When Lawrence went up to Jesus College in 1907 as an undergraduate, he was nineteen and Hogarth was forty-five and already a man of considerable accomplishments: a fellow of Magdalen College, he was the author of several well-received books; he had taken part in archaeological expeditions in Egypt, Crete, and Asia Minor; he had been director of the British School of Archaeology in Athens (an extremely prestigious post); he had served as a war correspondent for the Times during the 1897 revolution in Crete and the Greco-Turkish War—a hint that there was more to Hogarth’s life than archaeology—and he would become keeper of the Ashmolean Museum in Oxford in 1909. Hogarth was one of those people who knew everybody worth knowing, and was welcome everywhere. A big, burly, sociable, broad-shouldered man, with a neatly trimmed beard, unusually long, powerful arms, and a dark, penetrating gaze, he was described by a woman who met him at a party as resembling “a cynical and highly-educated baboon.” In rare photographs of himself and Lawrence together, he towers over Lawrence by a head.
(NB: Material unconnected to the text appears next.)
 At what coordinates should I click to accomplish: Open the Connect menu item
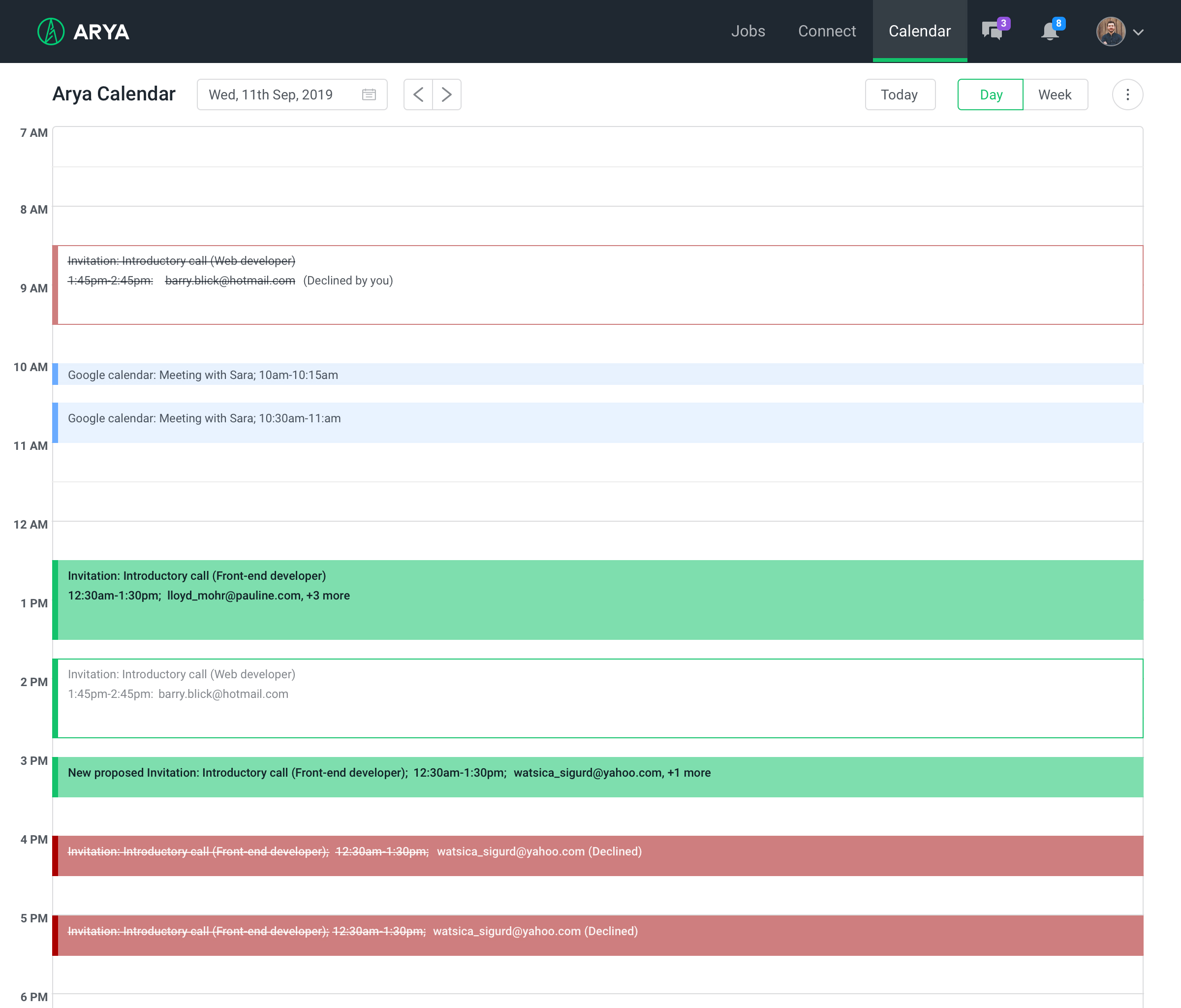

A member of what has come to be called in Britain the Establishment,* he was also an academic talent spotter, and the first to recognize in the young Lawrence the same quickness of mind, biting sense of humor, and sharp intellectual curiosity that had brought the young Hogarth himself a brilliant “First.” He described Lawrence in a letter to Charles M. Doughty, the great explorer of Arabia, as “a boy of extraordinary aptitude both for archaeology and a wandering life among the Arabs.” With great patience and tact he shaped the younger man’s career, almost always as a presence in the background, sometimes without Lawrence’s even being aware of it. As early as 1909, Hogarth remarked to E. T. Leeds, one of his archaeological assistants at the Ashmolean, about Lawrence, who was then just back from his first visit to the Middle East: “That’s a rather remarkable young man: he has been in parts rarely visited by Western travelers in recent years.”